ORIGINAL: LoneRunner


I toured Korea on a business trip for a couple weeks and I think most Koreans would disagree with you regarding Korea being part of the Japanese homeland. Korean museums and history books frequently refer to the forcible occupation of Korea by Japan from 1910 through WW2.


I am Korean; and I was born there and educated there; I have also talked to many people who have actually lived through the colonial times. So suffice to say that I have a better grasp of Korean history than would be possible than through just talking to locals while on a business trip.

As for the subject at hand, it is a complex and sensitive topic that perhaps ought not be broached here.

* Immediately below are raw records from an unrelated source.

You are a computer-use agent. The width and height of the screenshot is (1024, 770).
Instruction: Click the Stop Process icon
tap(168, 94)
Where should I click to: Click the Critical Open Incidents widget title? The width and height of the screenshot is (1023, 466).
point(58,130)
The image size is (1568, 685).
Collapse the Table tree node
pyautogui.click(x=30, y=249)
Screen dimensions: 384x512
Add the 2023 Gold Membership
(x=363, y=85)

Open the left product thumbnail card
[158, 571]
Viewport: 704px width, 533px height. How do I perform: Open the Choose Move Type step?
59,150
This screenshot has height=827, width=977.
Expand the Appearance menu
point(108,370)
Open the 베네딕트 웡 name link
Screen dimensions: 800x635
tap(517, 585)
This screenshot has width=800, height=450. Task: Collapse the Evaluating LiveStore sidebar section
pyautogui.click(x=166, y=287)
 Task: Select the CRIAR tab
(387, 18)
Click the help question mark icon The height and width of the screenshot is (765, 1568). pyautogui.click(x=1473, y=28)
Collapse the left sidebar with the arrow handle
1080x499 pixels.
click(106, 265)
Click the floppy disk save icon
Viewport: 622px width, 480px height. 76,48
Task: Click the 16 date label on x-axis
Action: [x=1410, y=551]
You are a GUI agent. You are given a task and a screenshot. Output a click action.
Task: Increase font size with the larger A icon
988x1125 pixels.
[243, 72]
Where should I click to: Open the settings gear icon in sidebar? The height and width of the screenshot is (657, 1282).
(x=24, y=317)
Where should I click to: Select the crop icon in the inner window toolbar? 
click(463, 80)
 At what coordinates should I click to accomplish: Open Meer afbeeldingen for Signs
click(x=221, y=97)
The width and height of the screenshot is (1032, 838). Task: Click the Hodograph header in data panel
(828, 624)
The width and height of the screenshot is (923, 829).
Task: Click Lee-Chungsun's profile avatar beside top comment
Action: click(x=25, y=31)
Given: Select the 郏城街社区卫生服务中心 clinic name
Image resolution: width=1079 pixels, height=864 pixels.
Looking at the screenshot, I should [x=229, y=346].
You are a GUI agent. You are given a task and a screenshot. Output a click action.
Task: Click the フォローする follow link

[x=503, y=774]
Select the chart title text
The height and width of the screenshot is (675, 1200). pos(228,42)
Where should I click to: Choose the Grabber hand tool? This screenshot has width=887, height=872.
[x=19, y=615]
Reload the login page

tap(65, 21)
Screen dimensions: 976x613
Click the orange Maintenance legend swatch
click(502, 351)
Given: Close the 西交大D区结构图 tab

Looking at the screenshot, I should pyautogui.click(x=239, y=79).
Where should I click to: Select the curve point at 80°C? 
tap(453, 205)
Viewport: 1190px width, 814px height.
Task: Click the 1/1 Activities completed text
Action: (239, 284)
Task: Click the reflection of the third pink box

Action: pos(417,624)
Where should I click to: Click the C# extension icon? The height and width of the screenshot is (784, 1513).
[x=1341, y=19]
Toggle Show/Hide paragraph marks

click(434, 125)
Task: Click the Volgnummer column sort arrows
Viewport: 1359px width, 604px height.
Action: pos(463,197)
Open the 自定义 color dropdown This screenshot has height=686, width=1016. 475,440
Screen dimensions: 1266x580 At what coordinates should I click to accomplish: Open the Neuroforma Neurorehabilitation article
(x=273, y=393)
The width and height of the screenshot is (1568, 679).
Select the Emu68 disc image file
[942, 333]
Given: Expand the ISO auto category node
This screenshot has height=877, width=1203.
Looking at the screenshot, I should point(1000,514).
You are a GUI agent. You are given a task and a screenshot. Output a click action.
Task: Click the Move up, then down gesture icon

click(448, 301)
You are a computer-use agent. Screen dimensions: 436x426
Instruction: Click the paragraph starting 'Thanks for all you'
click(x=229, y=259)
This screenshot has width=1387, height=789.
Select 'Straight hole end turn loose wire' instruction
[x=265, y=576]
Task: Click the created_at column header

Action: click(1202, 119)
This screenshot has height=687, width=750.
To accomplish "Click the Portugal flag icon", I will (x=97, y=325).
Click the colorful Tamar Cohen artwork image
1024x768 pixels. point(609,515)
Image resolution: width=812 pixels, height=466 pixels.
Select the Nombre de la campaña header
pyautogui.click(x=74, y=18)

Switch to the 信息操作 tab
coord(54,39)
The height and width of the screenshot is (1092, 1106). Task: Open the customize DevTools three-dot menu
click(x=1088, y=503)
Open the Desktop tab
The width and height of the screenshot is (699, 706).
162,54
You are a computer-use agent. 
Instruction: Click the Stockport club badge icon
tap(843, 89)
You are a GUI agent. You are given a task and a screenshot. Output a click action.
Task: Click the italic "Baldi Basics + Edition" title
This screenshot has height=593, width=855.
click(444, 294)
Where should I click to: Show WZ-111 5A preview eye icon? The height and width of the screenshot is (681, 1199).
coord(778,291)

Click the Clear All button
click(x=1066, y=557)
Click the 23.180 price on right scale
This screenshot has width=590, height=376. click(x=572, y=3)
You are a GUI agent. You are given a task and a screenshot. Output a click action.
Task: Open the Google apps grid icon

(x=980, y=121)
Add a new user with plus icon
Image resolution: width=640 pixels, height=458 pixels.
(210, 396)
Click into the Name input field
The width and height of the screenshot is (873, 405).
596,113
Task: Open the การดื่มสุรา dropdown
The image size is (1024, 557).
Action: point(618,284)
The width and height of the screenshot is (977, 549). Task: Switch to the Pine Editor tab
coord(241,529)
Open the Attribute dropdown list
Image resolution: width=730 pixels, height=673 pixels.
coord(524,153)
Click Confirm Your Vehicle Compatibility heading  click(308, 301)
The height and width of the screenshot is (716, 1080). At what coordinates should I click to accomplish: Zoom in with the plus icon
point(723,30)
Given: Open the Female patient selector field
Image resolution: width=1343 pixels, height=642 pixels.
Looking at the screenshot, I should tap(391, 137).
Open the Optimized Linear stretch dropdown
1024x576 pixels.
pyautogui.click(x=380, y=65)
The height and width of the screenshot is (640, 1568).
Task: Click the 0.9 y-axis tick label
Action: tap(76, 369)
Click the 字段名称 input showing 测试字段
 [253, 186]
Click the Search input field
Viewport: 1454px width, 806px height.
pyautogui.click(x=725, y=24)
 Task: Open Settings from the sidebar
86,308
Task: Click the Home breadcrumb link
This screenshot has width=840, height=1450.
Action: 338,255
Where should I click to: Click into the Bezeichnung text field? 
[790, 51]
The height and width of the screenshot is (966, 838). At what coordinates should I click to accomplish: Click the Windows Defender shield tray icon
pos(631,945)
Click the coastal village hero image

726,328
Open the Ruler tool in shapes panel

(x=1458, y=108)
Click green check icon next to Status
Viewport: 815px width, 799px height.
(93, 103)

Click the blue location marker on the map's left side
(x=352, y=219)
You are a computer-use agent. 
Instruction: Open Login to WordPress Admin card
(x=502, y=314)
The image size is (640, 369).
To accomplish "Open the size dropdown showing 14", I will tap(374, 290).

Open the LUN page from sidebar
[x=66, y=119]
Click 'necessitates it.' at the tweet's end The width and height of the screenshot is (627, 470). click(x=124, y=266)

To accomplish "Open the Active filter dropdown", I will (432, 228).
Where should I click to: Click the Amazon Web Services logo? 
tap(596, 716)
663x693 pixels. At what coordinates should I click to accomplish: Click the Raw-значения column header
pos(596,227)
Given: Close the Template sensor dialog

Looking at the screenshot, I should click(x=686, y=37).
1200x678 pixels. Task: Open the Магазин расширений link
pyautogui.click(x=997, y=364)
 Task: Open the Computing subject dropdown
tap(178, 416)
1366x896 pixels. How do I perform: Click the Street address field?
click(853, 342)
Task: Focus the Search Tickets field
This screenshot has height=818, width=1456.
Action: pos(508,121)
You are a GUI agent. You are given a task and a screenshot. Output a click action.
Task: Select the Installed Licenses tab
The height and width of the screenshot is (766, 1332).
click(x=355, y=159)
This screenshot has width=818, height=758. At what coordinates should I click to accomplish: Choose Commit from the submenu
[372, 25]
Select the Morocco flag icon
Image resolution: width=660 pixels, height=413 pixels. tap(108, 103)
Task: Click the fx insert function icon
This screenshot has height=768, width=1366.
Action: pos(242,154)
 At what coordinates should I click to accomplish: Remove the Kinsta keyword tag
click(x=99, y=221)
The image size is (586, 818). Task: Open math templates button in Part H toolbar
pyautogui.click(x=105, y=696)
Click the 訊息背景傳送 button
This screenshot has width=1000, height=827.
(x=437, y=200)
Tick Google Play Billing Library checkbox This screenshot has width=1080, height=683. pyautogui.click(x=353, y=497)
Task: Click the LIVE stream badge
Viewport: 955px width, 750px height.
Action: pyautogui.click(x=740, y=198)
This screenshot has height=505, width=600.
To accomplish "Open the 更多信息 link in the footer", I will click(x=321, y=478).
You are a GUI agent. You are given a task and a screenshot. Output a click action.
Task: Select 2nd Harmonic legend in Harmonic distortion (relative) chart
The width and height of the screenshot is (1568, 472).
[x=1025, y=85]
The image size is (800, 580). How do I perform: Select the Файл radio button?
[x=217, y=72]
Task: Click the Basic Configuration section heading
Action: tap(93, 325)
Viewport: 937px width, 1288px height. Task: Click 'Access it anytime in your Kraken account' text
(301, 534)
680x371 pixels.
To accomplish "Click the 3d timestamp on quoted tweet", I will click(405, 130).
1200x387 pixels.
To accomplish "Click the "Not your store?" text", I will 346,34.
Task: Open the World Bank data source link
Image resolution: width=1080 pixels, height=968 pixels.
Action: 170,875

Still, two points. On the one hand, citing that "most Koreans" would disagree with me is not exactly a persuasive argument. The majority is never the sole arbiter of the truth. Knowledge, rather than the sheer weight of numbers, ought to always determine the truth. In particular, the younger generation in Korea has been so thoroughly indoctrinated in anti-Japanese propaganda that it would be charitable to say that their views are worthless. Second, the truth about the colonial period - in particular, the issue of how willingly and thoroughly Koreans assimilated - is such an embarrassing topic that even Koreans with a more nuanced understanding of the Korean period will not admit or publicize. This is entirely unsurprising; nor is Korea alone in its attempt to "forget" or white-wash its more embarrassing past. Look at the extent that France and de Gaulle tried to offer a circumscribed and revisionist account of the extent of French collaboration with the Nazis. "National morale" is not always built to withstand the truth.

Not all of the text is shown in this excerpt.